* _Task goal_:
In the records below, find the line that contains "Click the chat search input field" and the line that contains "Task: Click the plugin redo arrow icon". Set down exactly those lines and every line between them, and nothing more.
-- Opening Marker --
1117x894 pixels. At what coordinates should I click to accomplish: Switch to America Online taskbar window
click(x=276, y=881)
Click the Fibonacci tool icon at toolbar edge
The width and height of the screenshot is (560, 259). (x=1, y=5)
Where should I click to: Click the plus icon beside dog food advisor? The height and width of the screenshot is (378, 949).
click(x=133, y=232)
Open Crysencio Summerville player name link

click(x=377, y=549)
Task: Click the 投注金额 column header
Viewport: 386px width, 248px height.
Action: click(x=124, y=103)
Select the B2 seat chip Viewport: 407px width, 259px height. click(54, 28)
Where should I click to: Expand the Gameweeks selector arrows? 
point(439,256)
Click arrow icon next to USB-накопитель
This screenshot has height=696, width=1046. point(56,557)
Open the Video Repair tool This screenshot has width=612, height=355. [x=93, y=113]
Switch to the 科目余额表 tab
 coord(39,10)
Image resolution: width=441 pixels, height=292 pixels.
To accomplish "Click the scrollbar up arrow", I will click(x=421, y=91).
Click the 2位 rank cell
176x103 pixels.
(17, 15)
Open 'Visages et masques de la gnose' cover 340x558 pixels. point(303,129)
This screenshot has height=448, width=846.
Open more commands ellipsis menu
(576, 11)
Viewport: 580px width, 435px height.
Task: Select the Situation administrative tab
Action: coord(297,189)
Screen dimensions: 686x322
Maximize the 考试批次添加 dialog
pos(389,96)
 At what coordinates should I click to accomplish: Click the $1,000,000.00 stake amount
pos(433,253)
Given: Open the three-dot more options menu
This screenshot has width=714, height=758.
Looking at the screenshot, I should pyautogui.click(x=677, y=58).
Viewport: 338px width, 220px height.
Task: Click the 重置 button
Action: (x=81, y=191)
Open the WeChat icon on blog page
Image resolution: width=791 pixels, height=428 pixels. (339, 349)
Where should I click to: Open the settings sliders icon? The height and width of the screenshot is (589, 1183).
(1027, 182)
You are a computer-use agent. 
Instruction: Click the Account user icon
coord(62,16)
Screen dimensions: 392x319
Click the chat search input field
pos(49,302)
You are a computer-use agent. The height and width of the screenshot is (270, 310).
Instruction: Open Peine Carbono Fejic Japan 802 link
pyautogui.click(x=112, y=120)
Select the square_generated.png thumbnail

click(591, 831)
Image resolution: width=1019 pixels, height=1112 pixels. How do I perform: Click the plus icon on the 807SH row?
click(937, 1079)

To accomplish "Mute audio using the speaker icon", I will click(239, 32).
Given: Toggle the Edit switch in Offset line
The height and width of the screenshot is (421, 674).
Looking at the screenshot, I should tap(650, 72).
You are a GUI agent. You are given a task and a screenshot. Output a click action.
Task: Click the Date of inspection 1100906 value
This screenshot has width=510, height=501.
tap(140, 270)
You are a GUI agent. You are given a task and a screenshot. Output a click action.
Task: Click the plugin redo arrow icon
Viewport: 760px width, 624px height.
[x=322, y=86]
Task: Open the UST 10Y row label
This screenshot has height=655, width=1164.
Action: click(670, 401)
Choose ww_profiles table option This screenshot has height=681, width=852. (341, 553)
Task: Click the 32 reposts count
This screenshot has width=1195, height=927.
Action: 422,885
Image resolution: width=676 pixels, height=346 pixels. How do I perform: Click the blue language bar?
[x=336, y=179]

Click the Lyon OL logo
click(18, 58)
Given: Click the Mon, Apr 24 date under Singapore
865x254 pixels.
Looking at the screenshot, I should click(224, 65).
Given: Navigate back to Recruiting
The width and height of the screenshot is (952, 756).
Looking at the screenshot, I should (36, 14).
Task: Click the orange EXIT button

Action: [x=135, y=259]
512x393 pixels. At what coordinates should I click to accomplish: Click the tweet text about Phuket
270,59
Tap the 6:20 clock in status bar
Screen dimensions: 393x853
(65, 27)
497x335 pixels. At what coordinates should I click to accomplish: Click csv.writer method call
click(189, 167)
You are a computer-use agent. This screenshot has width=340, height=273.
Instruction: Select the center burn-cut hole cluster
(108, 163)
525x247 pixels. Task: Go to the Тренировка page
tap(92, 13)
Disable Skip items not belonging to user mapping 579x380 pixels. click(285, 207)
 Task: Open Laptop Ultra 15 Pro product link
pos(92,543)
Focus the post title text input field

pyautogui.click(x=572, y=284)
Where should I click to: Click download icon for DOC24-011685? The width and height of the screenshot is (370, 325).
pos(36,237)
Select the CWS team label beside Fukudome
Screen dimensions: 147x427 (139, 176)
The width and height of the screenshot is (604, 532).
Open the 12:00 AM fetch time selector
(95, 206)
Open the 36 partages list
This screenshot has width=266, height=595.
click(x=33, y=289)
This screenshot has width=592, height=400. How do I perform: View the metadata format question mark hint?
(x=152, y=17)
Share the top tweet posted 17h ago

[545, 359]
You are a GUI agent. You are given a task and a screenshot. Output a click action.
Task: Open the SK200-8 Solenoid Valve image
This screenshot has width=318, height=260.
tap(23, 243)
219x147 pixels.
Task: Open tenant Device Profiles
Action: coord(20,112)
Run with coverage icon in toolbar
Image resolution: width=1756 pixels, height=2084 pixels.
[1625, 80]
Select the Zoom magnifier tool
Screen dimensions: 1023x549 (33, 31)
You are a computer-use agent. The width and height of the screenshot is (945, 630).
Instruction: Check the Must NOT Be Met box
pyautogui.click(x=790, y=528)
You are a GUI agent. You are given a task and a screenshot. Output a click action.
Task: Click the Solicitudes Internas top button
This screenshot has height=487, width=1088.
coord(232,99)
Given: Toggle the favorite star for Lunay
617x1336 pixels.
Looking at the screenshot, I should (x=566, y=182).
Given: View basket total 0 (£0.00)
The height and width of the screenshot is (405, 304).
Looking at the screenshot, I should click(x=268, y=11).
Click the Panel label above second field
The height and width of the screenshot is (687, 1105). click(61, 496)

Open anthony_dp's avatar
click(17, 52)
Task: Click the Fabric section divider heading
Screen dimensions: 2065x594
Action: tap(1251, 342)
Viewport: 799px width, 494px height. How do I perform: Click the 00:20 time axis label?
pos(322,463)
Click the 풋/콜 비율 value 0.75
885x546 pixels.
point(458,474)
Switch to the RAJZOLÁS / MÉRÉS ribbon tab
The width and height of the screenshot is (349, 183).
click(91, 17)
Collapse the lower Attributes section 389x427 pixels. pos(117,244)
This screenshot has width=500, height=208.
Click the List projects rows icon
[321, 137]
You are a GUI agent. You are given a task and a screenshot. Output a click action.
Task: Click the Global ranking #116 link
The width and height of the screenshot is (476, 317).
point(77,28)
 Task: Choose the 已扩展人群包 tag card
-- Closing Marker --
* _Exercise result_:
Click the chat search input field
pos(49,302)
You are a computer-use agent. The height and width of the screenshot is (270, 310).
Instruction: Open Peine Carbono Fejic Japan 802 link
pyautogui.click(x=112, y=120)
Select the square_generated.png thumbnail

click(591, 831)
Image resolution: width=1019 pixels, height=1112 pixels. How do I perform: Click the plus icon on the 807SH row?
click(937, 1079)

To accomplish "Mute audio using the speaker icon", I will click(239, 32).
Given: Toggle the Edit switch in Offset line
The height and width of the screenshot is (421, 674).
Looking at the screenshot, I should tap(650, 72).
You are a GUI agent. You are given a task and a screenshot. Output a click action.
Task: Click the Date of inspection 1100906 value
This screenshot has width=510, height=501.
tap(140, 270)
You are a GUI agent. You are given a task and a screenshot. Output a click action.
Task: Click the plugin redo arrow icon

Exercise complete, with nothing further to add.